If we want to take full advantage of the very part of the brain which is best suited to learning languages, we should be focusing most of our time on doing meaningful activity in the language: activities which require us to either interpret or express meaning, or both. This is the core of the communicative approach.
By contrast, meaningful activity is essential to language learning, because making form-meaning connections is the basis of learning a language. Any activity which does not genuinely engage with meaning is missing a crucial element. In order to associate all the various words, phrases, grammar, and syntax with their meaning, we need to encounter them many times in contexts where their meaning matters.
Songs aside, most of the activities I have listed as meaningless busy-work tend to be quite mechanical and dull, whereas the activities I listed as meaningful input activities find their sucess in the simple pleasure of understanding meaning in the language, and are tied to a meaningful context. This is a win-win for us language learners. It turns out that the most valuable activities you can do in a language are also the ones which are the most inherently enjoyable.

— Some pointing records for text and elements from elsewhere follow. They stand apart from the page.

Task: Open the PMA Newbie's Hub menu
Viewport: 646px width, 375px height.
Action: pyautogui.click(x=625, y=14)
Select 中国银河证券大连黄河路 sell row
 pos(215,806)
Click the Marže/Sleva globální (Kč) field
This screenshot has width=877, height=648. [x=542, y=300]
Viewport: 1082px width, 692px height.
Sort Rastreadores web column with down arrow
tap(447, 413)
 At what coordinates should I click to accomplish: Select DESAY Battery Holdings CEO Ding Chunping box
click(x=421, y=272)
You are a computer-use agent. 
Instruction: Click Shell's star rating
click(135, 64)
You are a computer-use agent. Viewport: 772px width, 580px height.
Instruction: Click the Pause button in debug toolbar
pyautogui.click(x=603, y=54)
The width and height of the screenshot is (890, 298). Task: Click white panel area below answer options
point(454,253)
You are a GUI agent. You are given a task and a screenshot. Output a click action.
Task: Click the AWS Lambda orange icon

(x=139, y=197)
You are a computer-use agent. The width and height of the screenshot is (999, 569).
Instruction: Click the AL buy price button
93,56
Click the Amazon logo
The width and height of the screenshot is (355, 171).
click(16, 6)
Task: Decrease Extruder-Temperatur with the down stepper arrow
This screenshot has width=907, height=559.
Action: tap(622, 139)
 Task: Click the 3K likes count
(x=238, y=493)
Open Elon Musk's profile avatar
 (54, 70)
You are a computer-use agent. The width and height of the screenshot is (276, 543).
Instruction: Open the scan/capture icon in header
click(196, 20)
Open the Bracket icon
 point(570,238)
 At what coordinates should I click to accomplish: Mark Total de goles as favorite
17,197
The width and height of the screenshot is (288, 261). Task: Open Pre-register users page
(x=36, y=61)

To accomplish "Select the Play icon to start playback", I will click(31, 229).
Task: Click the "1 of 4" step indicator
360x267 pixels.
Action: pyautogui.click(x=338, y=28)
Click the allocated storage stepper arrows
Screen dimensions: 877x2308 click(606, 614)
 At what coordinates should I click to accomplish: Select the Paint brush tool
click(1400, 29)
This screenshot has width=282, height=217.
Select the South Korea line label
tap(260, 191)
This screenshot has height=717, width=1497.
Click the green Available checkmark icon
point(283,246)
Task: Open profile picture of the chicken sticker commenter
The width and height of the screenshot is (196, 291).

But it must be asked, what value does the language learner gain from producing output? There is longstanding debate among SLA researchers about the role which output should play in language learning, and this is worth considering. Positions vary from those who believe output is unnecessary, and who claim input alone is sufficient for developing a functional proficiency in the target language, to those who believe that output is necessary for a fully-rounded and more deeply inter-connected understanding of the language.
On the side of those claiming that input is sufficient for language development, there are notable cases of people who developed a sophisticated comprehension of their target language through years of purely input-based activities. Matt vs Japan learned Japanese to a very high level largely through watching entertainment media, and reported that he only needed a couple weeks of practice to activate his wide knowledge to speak Japanese to other people.
Have you noticed how intrigued and inspired young people get when they see living people speak a dead language? In an age where old content gets buried under mountains of new content every single day, people who produce Latin are making our language seen and heard, especially by the younger generations.
Communciative output activities require an audience that cares more about what you are saying than how well you are saying it. You can find sympathetic Latin speakers on the Latin subreddit, on the various Latin Discord servers (such as the general Latin Discord, and the Lingua Latina Per Se Illustrata Discord), on the weekly Latin Zoom chats, and by writing a post in the Latin subreddit asking if there are any Latin speakers in your city or local area. Try contacting the nearest University that teaches Latin to ask if there is a local Latin club. You can even directly hire Latin speaking tutors on iTalki.